Regarding grants, the crux of the law literally pointed out that five percent of students had to have a grant, but this figure was to become a fantasy. As it shows, we point out that during academic year 1946-1947, the ministry awarded 325 grants of 300 pesetas and 678 half grants of 150 pesetas, which were paid over 9 months for HSE studies (Orden de 16 de mayo de 1946). Although other grants existed, this call handed out the most funds. In round numbers, slightly more than one thousand of the 203,136 students (around 0.5%, one tenth of what the law indicated) were considered to be grant holders, and only one third were full grant holders (Spanish Ministry of Education and Science, 1966). Pérez (2009) provides references in line with this from a much more specific local perspective. During academic year 1950-1951, the national call awarded 18 grants for Secondary Education for the whole Almería province (south Spain), of which six were for HSE students.
Some changes of certain relevance started being applied to such a limited intervention in 1951 when Ruiz Giménez was named Minister of Education. In 1953, the School Insurance Law was passed, which initially covered some aspects of HSE students before shifting to other studies (Ley de 17 de julio de 1953). The next step came in 1955 when, by taking advantage of the reform made to the ministry’s organic law, which promoted several study offices, the School Protection and Social Welfare Office (SPSWO) was created (Puelles, 1999). This office was conceived as an executive organisation of the patronage, and was in charge of managing anything to do with the matters that we are analysing (Secretaría General Técnica, 1956). In line with what was happening throughout the ministry, its actions were prioritised to respond as efficiently as possible to any existing problems because “Spain’s delay in educational matters was considerable...” (p. 1).
This set of measures clearly covered the interest shown at the time in being able to increase schooling fees which, for HSE students, went from starting to open up classrooms to students from other social classes.

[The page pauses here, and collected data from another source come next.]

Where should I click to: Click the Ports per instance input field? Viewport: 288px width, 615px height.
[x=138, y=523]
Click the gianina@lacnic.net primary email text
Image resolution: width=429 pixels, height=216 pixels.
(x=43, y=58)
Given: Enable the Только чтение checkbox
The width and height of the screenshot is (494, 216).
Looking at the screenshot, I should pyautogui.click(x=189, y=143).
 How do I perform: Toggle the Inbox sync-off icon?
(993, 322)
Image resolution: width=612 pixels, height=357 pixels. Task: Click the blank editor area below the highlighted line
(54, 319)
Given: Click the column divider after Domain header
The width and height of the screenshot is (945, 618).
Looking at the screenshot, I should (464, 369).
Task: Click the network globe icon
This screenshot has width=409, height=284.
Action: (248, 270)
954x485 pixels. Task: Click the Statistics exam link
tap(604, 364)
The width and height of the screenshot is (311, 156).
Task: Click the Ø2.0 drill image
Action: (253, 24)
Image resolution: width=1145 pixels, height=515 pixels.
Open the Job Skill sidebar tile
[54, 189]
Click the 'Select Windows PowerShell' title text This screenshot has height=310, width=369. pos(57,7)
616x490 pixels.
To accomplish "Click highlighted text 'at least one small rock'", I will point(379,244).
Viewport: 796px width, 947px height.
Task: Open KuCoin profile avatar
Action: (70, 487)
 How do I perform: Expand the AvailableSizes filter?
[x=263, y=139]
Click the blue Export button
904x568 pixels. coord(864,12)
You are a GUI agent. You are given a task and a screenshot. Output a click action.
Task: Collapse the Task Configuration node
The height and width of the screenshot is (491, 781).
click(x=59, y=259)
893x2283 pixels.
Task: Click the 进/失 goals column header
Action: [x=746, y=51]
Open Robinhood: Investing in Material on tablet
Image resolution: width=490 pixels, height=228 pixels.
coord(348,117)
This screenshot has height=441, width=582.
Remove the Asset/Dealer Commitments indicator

Ruiz Giménez expressed this on many occasions by clearly stating his position in this outstanding aspect of education policy. He stated that “the most urgent needs of Spanish education” were about “winning the battle of solidarity between all school population sectors and establishing equal rights to education at all its levels” (p. 4).
The reformist consideration was done from the perspective of the theory about putting to better use human capital, as set out by one of the people in charge of the SPSWO (Lorenzo, 1963a). “There is awareness of having to avoid wasting the human resources that can be produced, but intelligent young people cannot go to class for not having economic resources” (p. 5). The two pivots on which this programme was based were indicated. “Two essential requisites overlap: firstly, the capacity, the aptitude for studies to which they show their vocation; secondly, not having the economic resources” (p. 8, the original is shown in italics).
Likewise, other objectives are taken into account beyond what is merely the economic perspective. The General Commissioner (Navarro, 1961b) pointed this out on a different occasion. He believed that a robust and balanced grants programme would be “a powerful incentive for progress and national harmony”. Otherwise, if not carefully looked after, negative consequences could come about: “When talent is lost, bitterness is felt, and an opportunity disappears, which means serious harm for the community’s interest” (p. 906).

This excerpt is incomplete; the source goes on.